Why Did Oil Prices Go Below $0?

The Tsunami in crude oil futures yesteday is one for the record books. Oil did something on Monday that made even market veterans shake their heads in wonder. The soon-to-expire May contract for West Texas Intermediate crude on the NYMEX traded, and closed, in negative territory. Negative pricing for physical commodity futures only occurred once before in modern times. We will soon post a blog about that incident that took place 65 years ago in Chicago. Stay tuned!

Tom Kloza has been a commodities professional for 40 years. He heads market analysis for Oil Price Information Service. Minutes before the close, he had something to say. “Nobody, whether they’re 120 years old or 20 months old, has ever seen an oil price lower than this.”

The oil price collapse is of course due to the COVID-19 pandemic and lack of global demand as businesses are shut down.

The West Texas Intermediate May crude contract that fell more than 100% on Monday. The pandemic is causing unprecedented demand loss. Storage tanks are quickly filling. There is no demand for this contract expiring Tuesday. 

That’s why it turned negative, meaning oil contract owners paid to get this oil off their hands because there is no one that needs that crude this week with the country shutdown.

This is an extremely unique set of circumstances: the pandemic hit the oil industry very hard. Vehicle use has plunged. People aren’t driving or flying. In turn, this has led to oil storage tanks being near capacity. An analyst at RBC Capital Markets said, “We’re expecting Cushing (in Oklahoma) to reach tank tops by mid-May.” He added that his firm will maintain its bearish sentiment until gasoline demand improves.

Only last week, there was an historic OPEC cut in crude production. Those cuts don’t take effect until May 1st. Currently there are huge volumes of crude in tankers on the water, all headed to refineries that do not need it.

Greenhouse Gases and Pollution Only Temporarily Reduced

Lower oil prices are, of course, good for the American consumer, by lowering gasoline prices. However, I do have one concern.
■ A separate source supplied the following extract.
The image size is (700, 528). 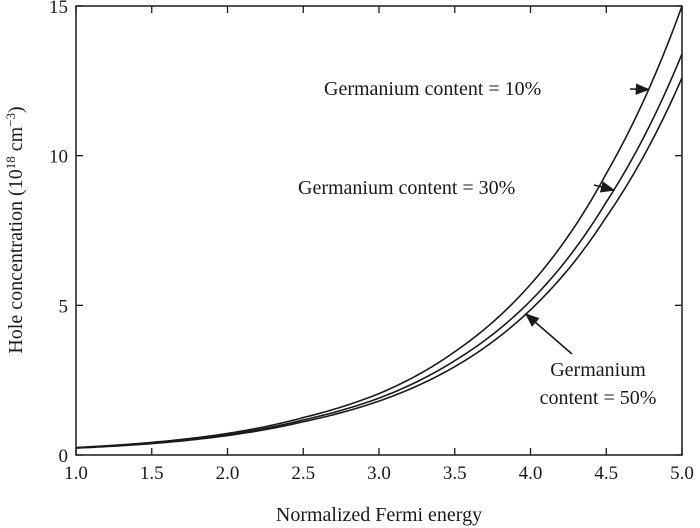 What do you see at coordinates (432, 89) in the screenshot?
I see `annotation-0: Germanium content = 10%` at bounding box center [432, 89].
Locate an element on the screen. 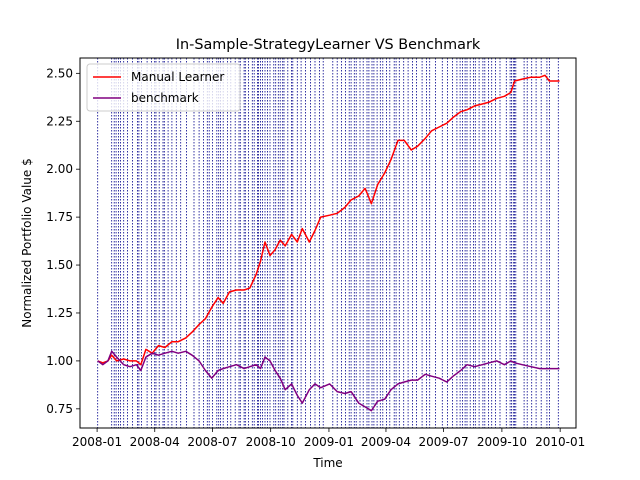  y-tick-label: 2.00 is located at coordinates (60, 169).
That is, potential complacency by major oil companies and other businesses to continue investing in renewable energy alternatives.

The current drop in oil demand combined with the Saudi-Russia oil price war has simultaneously, if temporarily, lowered greenhouse gas emissions (GHG). However, the drop in GHG emissions is likely to be unsustainable in the long term, and the currently low cost of oil has raised questions about the future of clean energy deployment and climate action

According to a scientist at NASA–“This is the first time I have seen such a dramatic drop-off over such a wide area for a specific event,” Fei Liu, an air quality researcher at Nasa’s Goddard Space Flight Center, said in a statement.

Once Again, Europe Doing Things The Right Way

With respect to renewable energy development. There are conflicting views on how low oil prices might inspire more investment into alternative energy. This article discusses the situation in Europe, which is still positive for renewable energy advancements.

Governments could chart a path to a fully decarbonized energy system by the middle of the century and revive economies hit by the virus if they tailor stimulus packages to boost clean energy technologies.

With governments adopting massive stimulus packages to blunt the shock of the virus, calls are building for a “green recovery”. Last week, 180 European politicians, companies and lawmakers urged the EU to align economic rescue with climate goals.

I certainly hope we “stay the course” of transitioning away from oil and coal to more solar, hydropower and other green technology sources. Up until this pandemic, we seemed to be more on the right course.

Low Oil Prices and Ideal Spring Weather Pressuring Corn Futures

Finally, with respect to commodities, low oil prices have been shutting down US ethanol plants. The combination of ideal spring Midwest planting weather is not a good sign for US corn farmers. Without a summer drought, corn futures could be heading to $3.00 or lower.